What to do: Find each line in the data below that contains the string "Pick", treating uppercase and lowercase as different, and copy those lines out in full.

*** Extracted data

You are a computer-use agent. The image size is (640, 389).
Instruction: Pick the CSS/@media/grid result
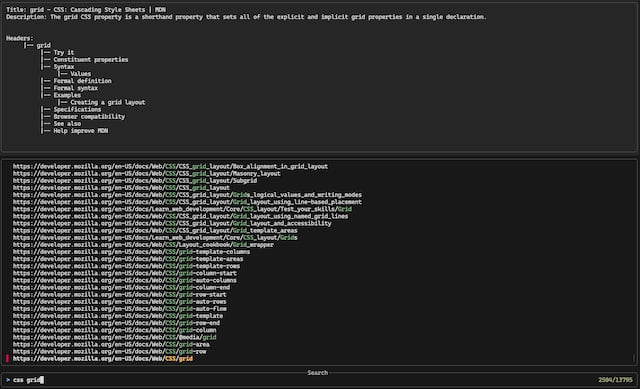click(x=114, y=337)
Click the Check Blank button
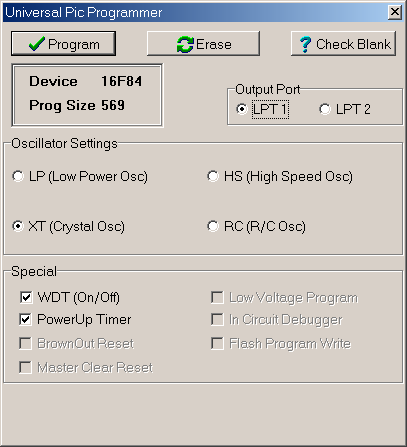This screenshot has width=407, height=447. [x=343, y=43]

******

Answer to the problem:
Instruction: Pick the CSS/@media/grid result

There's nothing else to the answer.